Treatment options for ovarian cancer

Up to 85 percent of women experience recurrence of high-grade serous ovarian cancer — the most common subtype of ovarian cancer — after standard treatment with the chemotherapy drug carboplatin.

Why?

 

New research out of UCLA may contain the answer, as well as a new and more effective way to treat the disease.

The scientists discovered that certain carboplatin-resistant ovarian cancer cells contained high levels of proteins called cIAPs, which prevent cell death after chemotherapy. Because these cells could survive the chemo treatment while all their neighbors perished, they would subsequently regenerate the tumor.

The researchers began experimenting with birnapant, a drug which degrades cIAPs and can make carboplatin more effective against some ovarian cancer tumors. But although birnapant was effective in ways that carboplatin was not, neither was improving overall ovarian cancer survivability on their own.

In their latest work, the researchers first tested whether a combination of of carboplatin and birnapant could improve survival in mice. Half of the mice tested had carboplatin-resistant human ovarian cancer tumors and the other half had carboplatin-sensitive tumors. The team administered birinapant or carboplatin as well as the two drugs combined and then monitored the mice over time. While either drug alone had minimal effect, the combination therapy doubled overall survival in half of the mice regardless of whether they had carboplatin-resistant or carboplatin-sensitive tumors

The team then upped their game by testing 23 high-grade serous ovarian cancer tumors from independent patients. Some were from patients who had never been treated with carboplatin and some were from patients who had carboplatin-resistant cancer.
-.-.-
*Action item*
Please write the next part of the ovarian cancer treatment article above, picking up after its last sentence.

*Supplied data*
-.-.-
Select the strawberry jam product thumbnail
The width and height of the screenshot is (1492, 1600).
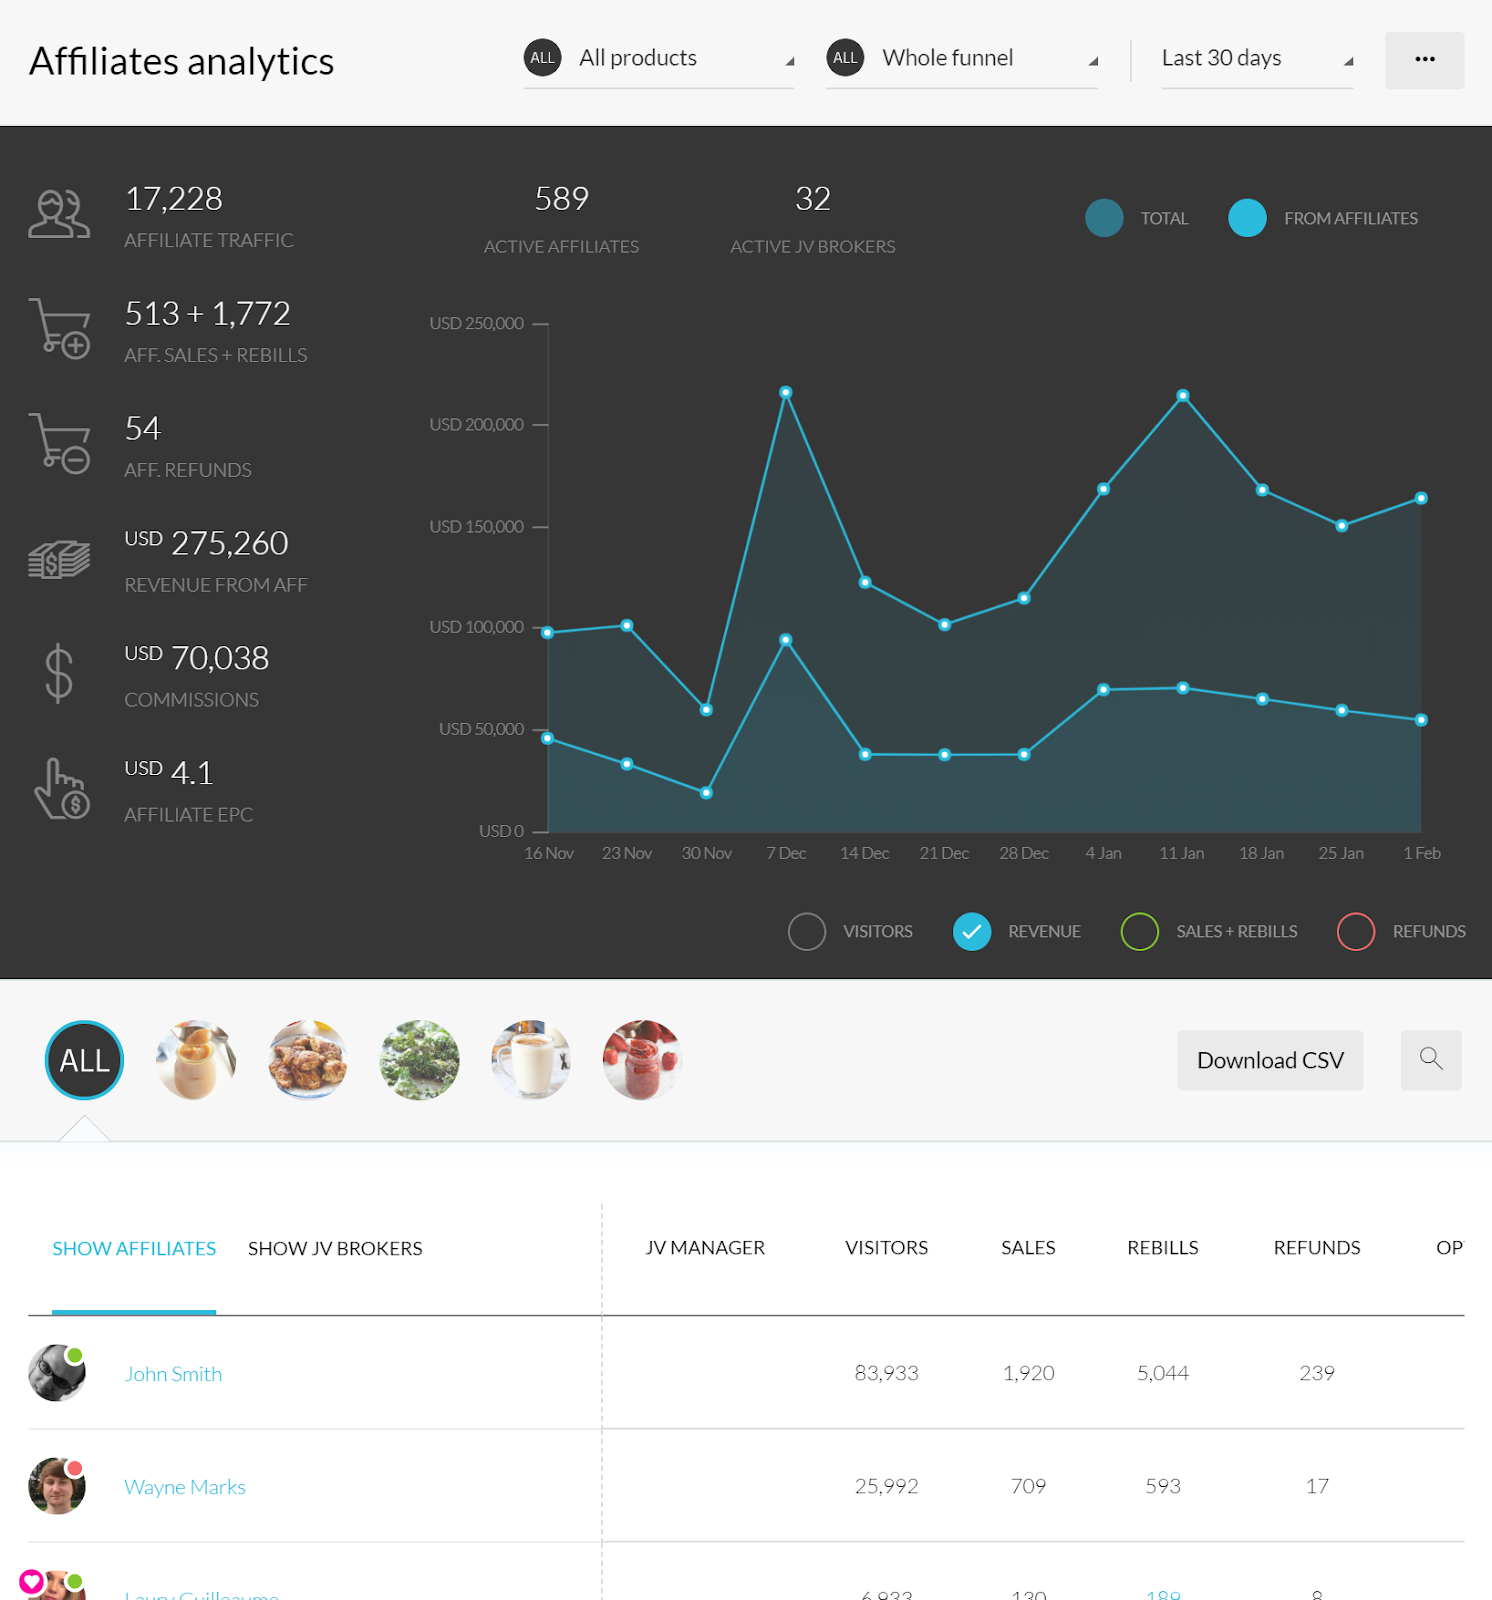[x=642, y=1060]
-.-.-
*Result of this task*
With these samples, the scientists generated ovarian cancer tumors using a method called disease-in-a-dish modeling and tested the same treatments previously tested in mice. Again, carboplatin or birinapant alone had some effect, but the combination of birinapant and carboplatin successfully eliminated the ovarian cancer tumors in approximately 50 percent of samples. Most importantly, the combination therapy worked for both carboplatin-resistant and carboplatin-sensitive tumors.

The researchers later created disease-in-a-dish models using human bladder, cervix, colon and lung cancer cells and tested the combination therapy. As with their ovarian cancer findings, 50 percent of the tumors were effectively targeted and high cIAP levels correlated with a positive response to the combination therapy.

The research has been published in Precision Oncology.